C’est un peu comme si la vie avait naturellement organisé mon temps de manière à ce que je puisse faire ce qui me passionne. A la base, j’ai fait des études de socio et ensuite une agrégation en sciences sociales, je me suis dit que ça pouvait toujours servir (rires). Durant mes études, j’ai obtenu des bourses qui ont été un moteur important dont je parle dans certains de mes titres. Je savais que si je ratais, je risquais de tout perdre, ces bourses d’études ont été en quelque sorte une leçon de vie. Les études finies, j’ai enchaîné les petits boulots jusqu’à obtenir une place de prof dans des écoles mais toujours à mi-temps. Du coup, j’avais suffisamment de temps pour rapper. Pas beaucoup d’argent, mais du temps (rires).
Selon toi, quels ont été tes meilleurs sons ?
Il y en a un qui me vient directement à l’esprit, c’est La poignée de punchline Dan-T pour Give me 5 prod. Je l’ai partagée récemment sur mes réseaux. Gros défi ! Tu reçois 20 mots et tu dois faire un texte.Tu as un temps assez serré pour écrire et enregistrer. Je suis assez fier de ce son parce que je suis sorti d’une zone habituelle d’interprétation vocale. La manière dont je faisais du rap jusqu’avant ce morceau était presque toujours la même, très MC Solaar, avec des flows parfois américains mais toujours avec cette recherche du texte qui prime. Là, dans “La poignée de punchline”, je me suis énervé et le ton de ma voix a changé. Ça a été un déclic, j’ai apporté plus de variations au niveau du ton.

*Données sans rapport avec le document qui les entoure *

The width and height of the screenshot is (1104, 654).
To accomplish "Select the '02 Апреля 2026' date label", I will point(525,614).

Depuis, je n’ai plus ni écrit, ni rappé de la même manière. Le titre, “L’art de se complaire”, sorti en 2003 dans une compil de “ Les Autres”, qui n’existe pas dans mes albums mais en mp3. Je suis fier d’avoir réalisé un solo au sein du collectif. C’était mon premier texte solo, deux couplets, un refrain. Un autre titre, ”Au bout de la nuit”, de mon dernier album “ Retour aux sources”, sorti en 2018. C’est la première fois que je suis à l’origine de la musique pour un titre. C’est moi qui ai choisi le sample que j’ai repris d’un manga “ Samurai Champloo”. Il y a une scène magnifique d’une minute trente avec une musique traditionnelle japonaise qui parle de la vie et de la mort. Le beatmaker a composé sur base de ce que je lui ai donné en ajoutant un son un peu “trap”. J’en suis doublement fier parce que je suis à l’origine de l’idée et je teste un flow inédit pour moi : la trap et ça me plaît grave !

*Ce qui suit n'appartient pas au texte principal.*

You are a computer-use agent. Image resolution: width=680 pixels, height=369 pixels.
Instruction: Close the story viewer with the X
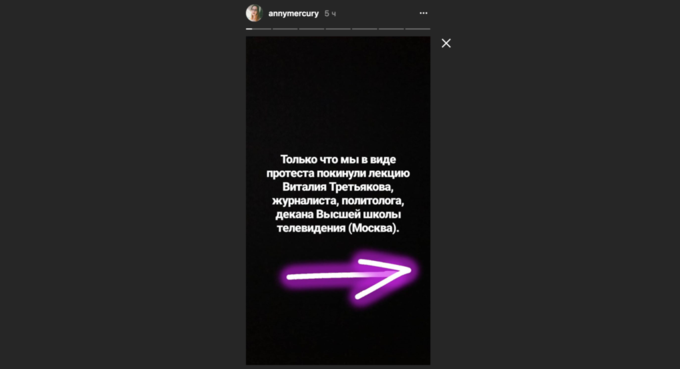(x=446, y=43)
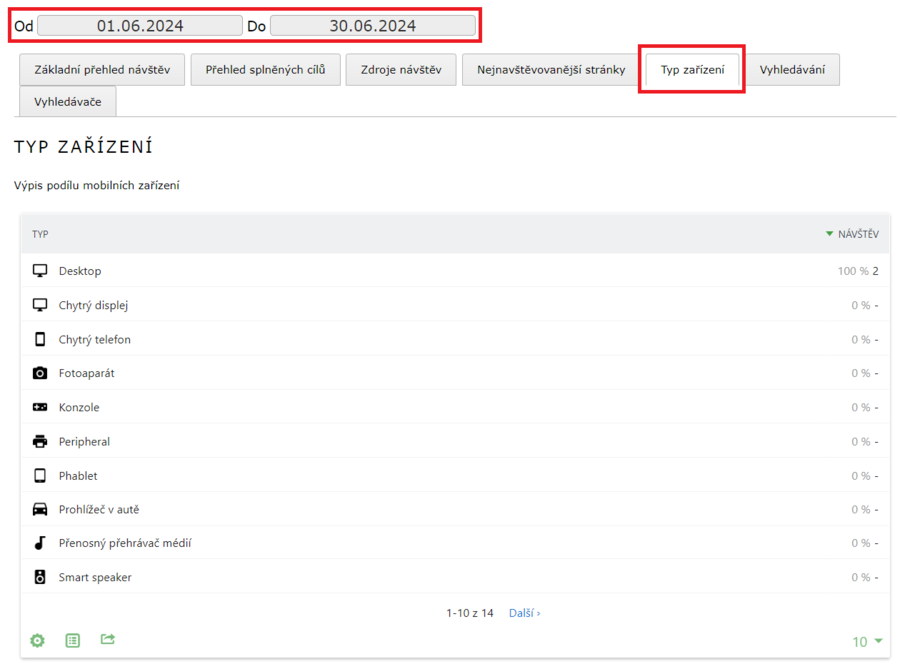Click the settings gear icon below table
The height and width of the screenshot is (664, 900).
point(38,640)
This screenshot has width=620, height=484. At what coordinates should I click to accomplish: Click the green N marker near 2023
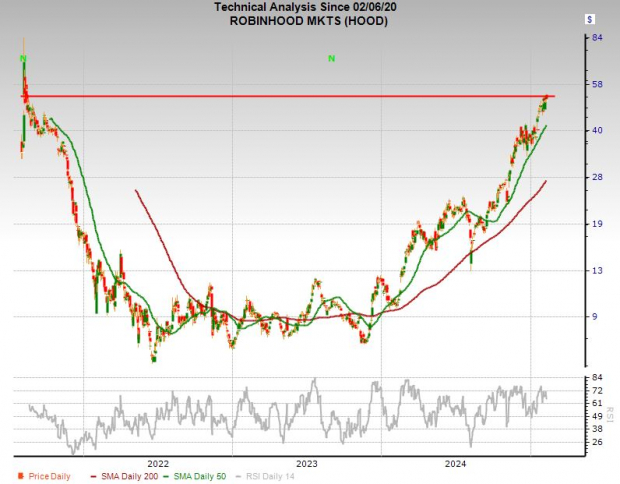[x=332, y=60]
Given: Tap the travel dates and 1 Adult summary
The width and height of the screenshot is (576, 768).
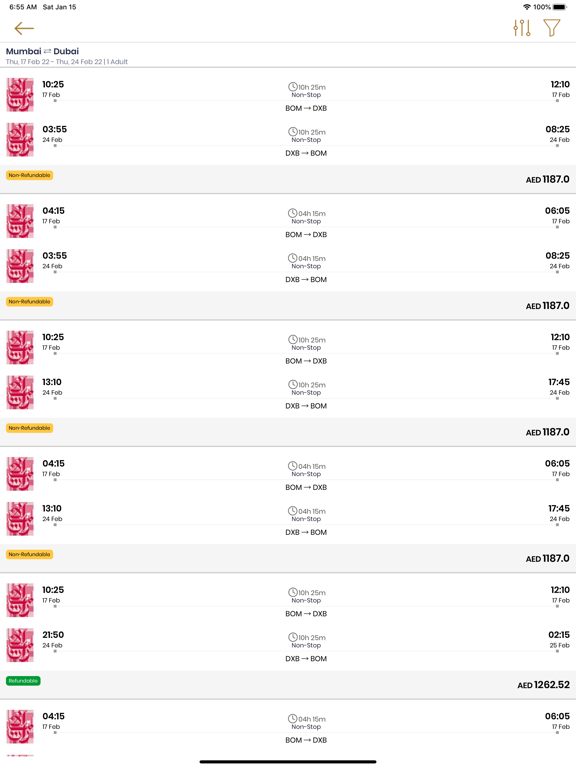Looking at the screenshot, I should pos(67,62).
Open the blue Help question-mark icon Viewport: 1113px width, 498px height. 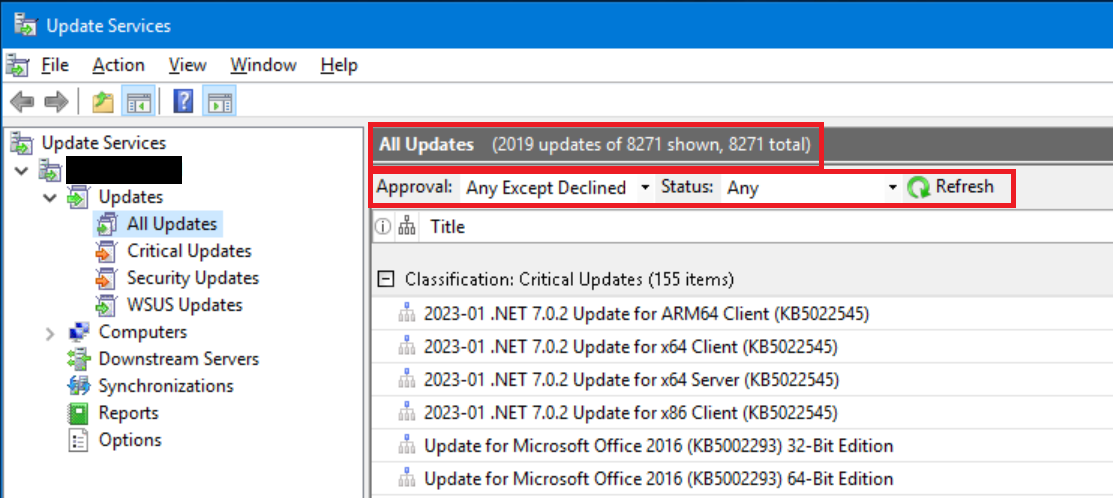point(183,101)
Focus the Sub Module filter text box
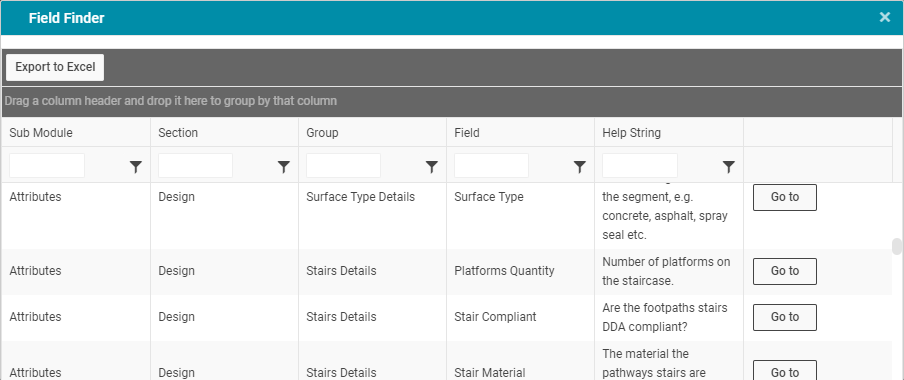Screen dimensions: 904x380 click(x=47, y=165)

Et le rap, c’était mieux avant ?
Chaque époque a de belles choses. Après, je ne peux pas totalement dire: c’était mieux avant ! Mais par rapport à mes valeurs, au niveau du rap français, en ‘97-’98, je vais me reconnaître dans une partie du rap mainstream. Aujourd’hui, je ne peux plus dire ça. Il y a des artistes géniaux, sauf que ce ne sont pas eux qui vendront le plus. Si I AM sort “l’école du micro” d’argent maintenant, il ne ferait pas les mêmes ventes.

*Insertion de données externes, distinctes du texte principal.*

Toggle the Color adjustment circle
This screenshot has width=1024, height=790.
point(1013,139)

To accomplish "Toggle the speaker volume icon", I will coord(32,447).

Avec quel rappeur du moment ferais-tu une collab ?
Nekfeu, sans hésiter. Et pour faire comprendre aux gens que je ne suis pas ancré dans mon rap de ‘96, j’ai eu une sorte de révélation récente en pensant à Ninho (rires) , où je me suis dit: “pourquoi pas”. Dans son bateau qui n’est pas le mien, il est là, Gucci, c’est lui ! Donc Ninho, pourquoi pas, pour la texture de sa voix, son flow. Côté femmes, Casey, est pour moi la meilleure rappeuse. Elle teste pas mal de choses, artistiquement, elle est juste magnifique. J’aimerais beaucoup la rencontrer. Après il y en a pleins d’autres que j’aime bien , Keny Arkana, même si le créneau de la révolution a bien été creusé (rires), Diam’s pour son côté humain. Chilla, ça dépend de ses titres.
Tu animes aussi des ateliers rap pour les jeunes ?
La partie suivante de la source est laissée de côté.